◆ **TASK TO COMPLETE**:
Retype the data that follows with no alterations, please.

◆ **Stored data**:

- - -

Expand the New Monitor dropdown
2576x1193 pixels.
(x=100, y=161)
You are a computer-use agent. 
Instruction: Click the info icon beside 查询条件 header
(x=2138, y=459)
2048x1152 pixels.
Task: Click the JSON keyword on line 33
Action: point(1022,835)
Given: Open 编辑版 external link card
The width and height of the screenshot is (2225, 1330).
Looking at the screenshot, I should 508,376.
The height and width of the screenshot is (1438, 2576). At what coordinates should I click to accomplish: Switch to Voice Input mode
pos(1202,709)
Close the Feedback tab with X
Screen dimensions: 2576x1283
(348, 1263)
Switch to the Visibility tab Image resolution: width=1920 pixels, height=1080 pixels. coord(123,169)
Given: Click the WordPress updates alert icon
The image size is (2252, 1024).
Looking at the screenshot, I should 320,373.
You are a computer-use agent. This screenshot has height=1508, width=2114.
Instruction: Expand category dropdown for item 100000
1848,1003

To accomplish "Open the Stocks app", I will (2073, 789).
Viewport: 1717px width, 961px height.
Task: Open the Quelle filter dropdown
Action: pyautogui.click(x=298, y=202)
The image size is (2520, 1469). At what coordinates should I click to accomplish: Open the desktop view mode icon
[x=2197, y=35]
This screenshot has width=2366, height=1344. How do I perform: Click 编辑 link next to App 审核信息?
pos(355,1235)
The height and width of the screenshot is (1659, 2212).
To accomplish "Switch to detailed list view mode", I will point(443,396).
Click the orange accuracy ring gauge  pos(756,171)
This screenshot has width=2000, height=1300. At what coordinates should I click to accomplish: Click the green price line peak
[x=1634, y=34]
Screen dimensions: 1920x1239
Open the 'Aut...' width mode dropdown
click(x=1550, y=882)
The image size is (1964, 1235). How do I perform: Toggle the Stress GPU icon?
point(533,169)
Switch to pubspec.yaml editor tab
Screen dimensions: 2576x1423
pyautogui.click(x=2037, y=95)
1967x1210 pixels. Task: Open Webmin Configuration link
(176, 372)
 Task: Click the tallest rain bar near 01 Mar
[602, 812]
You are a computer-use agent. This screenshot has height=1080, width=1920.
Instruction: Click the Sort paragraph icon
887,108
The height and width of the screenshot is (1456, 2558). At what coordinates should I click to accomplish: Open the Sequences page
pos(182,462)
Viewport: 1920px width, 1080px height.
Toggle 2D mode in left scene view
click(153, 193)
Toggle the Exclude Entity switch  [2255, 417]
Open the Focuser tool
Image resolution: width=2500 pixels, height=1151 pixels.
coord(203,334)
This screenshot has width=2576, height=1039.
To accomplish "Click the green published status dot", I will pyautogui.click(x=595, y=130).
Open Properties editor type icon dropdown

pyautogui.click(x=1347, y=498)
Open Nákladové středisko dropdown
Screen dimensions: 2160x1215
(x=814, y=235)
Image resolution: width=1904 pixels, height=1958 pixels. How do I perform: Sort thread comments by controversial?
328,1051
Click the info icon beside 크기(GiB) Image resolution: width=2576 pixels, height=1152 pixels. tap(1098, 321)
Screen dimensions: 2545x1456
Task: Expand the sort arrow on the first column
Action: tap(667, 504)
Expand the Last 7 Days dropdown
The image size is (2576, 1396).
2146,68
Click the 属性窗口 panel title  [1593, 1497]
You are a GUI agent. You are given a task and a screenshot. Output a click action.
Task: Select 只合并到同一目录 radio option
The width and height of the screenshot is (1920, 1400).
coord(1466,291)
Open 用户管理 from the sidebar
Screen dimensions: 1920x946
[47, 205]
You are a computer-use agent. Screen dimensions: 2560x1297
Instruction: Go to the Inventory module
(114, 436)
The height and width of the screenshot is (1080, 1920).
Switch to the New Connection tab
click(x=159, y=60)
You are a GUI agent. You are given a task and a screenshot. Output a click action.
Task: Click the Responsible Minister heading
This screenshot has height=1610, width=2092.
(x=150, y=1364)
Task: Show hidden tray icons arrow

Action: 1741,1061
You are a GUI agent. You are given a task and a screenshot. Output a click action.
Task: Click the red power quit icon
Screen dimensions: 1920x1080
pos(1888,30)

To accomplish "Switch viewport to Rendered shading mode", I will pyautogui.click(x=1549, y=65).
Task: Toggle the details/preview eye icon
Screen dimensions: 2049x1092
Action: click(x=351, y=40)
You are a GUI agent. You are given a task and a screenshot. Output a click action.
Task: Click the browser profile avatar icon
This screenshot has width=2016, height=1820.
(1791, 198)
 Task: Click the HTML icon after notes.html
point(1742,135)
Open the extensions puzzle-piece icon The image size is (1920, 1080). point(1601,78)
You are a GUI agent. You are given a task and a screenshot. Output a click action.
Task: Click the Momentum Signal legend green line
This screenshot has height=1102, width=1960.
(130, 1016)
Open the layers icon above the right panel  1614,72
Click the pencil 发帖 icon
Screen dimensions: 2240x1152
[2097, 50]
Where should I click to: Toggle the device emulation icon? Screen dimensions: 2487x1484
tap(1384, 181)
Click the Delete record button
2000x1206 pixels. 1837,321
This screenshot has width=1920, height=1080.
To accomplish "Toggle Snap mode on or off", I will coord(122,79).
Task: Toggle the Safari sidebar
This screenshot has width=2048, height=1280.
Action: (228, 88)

- - -

◆ **TASK SOLUTION**:
Expand the New Monitor dropdown
2576x1193 pixels.
(x=100, y=161)
You are a computer-use agent. 
Instruction: Click the info icon beside 查询条件 header
(x=2138, y=459)
2048x1152 pixels.
Task: Click the JSON keyword on line 33
Action: point(1022,835)
Given: Open 编辑版 external link card
The width and height of the screenshot is (2225, 1330).
Looking at the screenshot, I should 508,376.
The height and width of the screenshot is (1438, 2576). At what coordinates should I click to accomplish: Switch to Voice Input mode
pos(1202,709)
Close the Feedback tab with X
Screen dimensions: 2576x1283
(348, 1263)
Switch to the Visibility tab Image resolution: width=1920 pixels, height=1080 pixels. coord(123,169)
Given: Click the WordPress updates alert icon
The image size is (2252, 1024).
Looking at the screenshot, I should 320,373.
You are a computer-use agent. This screenshot has height=1508, width=2114.
Instruction: Expand category dropdown for item 100000
1848,1003

To accomplish "Open the Stocks app", I will (2073, 789).
Viewport: 1717px width, 961px height.
Task: Open the Quelle filter dropdown
Action: pyautogui.click(x=298, y=202)
The image size is (2520, 1469). At what coordinates should I click to accomplish: Open the desktop view mode icon
[x=2197, y=35]
This screenshot has width=2366, height=1344. How do I perform: Click 编辑 link next to App 审核信息?
pos(355,1235)
The height and width of the screenshot is (1659, 2212).
To accomplish "Switch to detailed list view mode", I will point(443,396).
Click the orange accuracy ring gauge  pos(756,171)
This screenshot has width=2000, height=1300. At what coordinates should I click to accomplish: Click the green price line peak
[x=1634, y=34]
Screen dimensions: 1920x1239
Open the 'Aut...' width mode dropdown
click(x=1550, y=882)
The image size is (1964, 1235). How do I perform: Toggle the Stress GPU icon?
point(533,169)
Switch to pubspec.yaml editor tab
Screen dimensions: 2576x1423
pyautogui.click(x=2037, y=95)
1967x1210 pixels. Task: Open Webmin Configuration link
(176, 372)
 Task: Click the tallest rain bar near 01 Mar
[602, 812]
You are a computer-use agent. This screenshot has height=1080, width=1920.
Instruction: Click the Sort paragraph icon
887,108
The height and width of the screenshot is (1456, 2558). At what coordinates should I click to accomplish: Open the Sequences page
pos(182,462)
Viewport: 1920px width, 1080px height.
Toggle 2D mode in left scene view
click(153, 193)
Toggle the Exclude Entity switch  [2255, 417]
Open the Focuser tool
Image resolution: width=2500 pixels, height=1151 pixels.
coord(203,334)
This screenshot has width=2576, height=1039.
To accomplish "Click the green published status dot", I will pyautogui.click(x=595, y=130).
Open Properties editor type icon dropdown

pyautogui.click(x=1347, y=498)
Open Nákladové středisko dropdown
Screen dimensions: 2160x1215
(x=814, y=235)
Image resolution: width=1904 pixels, height=1958 pixels. How do I perform: Sort thread comments by controversial?
328,1051
Click the info icon beside 크기(GiB) Image resolution: width=2576 pixels, height=1152 pixels. tap(1098, 321)
Screen dimensions: 2545x1456
Task: Expand the sort arrow on the first column
Action: tap(667, 504)
Expand the Last 7 Days dropdown
The image size is (2576, 1396).
2146,68
Click the 属性窗口 panel title  [1593, 1497]
You are a GUI agent. You are given a task and a screenshot. Output a click action.
Task: Select 只合并到同一目录 radio option
The width and height of the screenshot is (1920, 1400).
coord(1466,291)
Open 用户管理 from the sidebar
Screen dimensions: 1920x946
[47, 205]
You are a computer-use agent. Screen dimensions: 2560x1297
Instruction: Go to the Inventory module
(114, 436)
The height and width of the screenshot is (1080, 1920).
Switch to the New Connection tab
click(x=159, y=60)
You are a GUI agent. You are given a task and a screenshot. Output a click action.
Task: Click the Responsible Minister heading
This screenshot has height=1610, width=2092.
(x=150, y=1364)
Task: Show hidden tray icons arrow

Action: 1741,1061
You are a GUI agent. You are given a task and a screenshot. Output a click action.
Task: Click the red power quit icon
Screen dimensions: 1920x1080
pos(1888,30)

To accomplish "Switch viewport to Rendered shading mode", I will pyautogui.click(x=1549, y=65).
Task: Toggle the details/preview eye icon
Screen dimensions: 2049x1092
Action: click(x=351, y=40)
You are a GUI agent. You are given a task and a screenshot. Output a click action.
Task: Click the browser profile avatar icon
This screenshot has width=2016, height=1820.
(1791, 198)
 Task: Click the HTML icon after notes.html
point(1742,135)
Open the extensions puzzle-piece icon The image size is (1920, 1080). point(1601,78)
You are a GUI agent. You are given a task and a screenshot. Output a click action.
Task: Click the Momentum Signal legend green line
This screenshot has height=1102, width=1960.
(130, 1016)
Open the layers icon above the right panel  1614,72
Click the pencil 发帖 icon
Screen dimensions: 2240x1152
[2097, 50]
Where should I click to: Toggle the device emulation icon? Screen dimensions: 2487x1484
tap(1384, 181)
Click the Delete record button
2000x1206 pixels. 1837,321
This screenshot has width=1920, height=1080.
To accomplish "Toggle Snap mode on or off", I will coord(122,79).
Task: Toggle the Safari sidebar
This screenshot has width=2048, height=1280.
Action: (228, 88)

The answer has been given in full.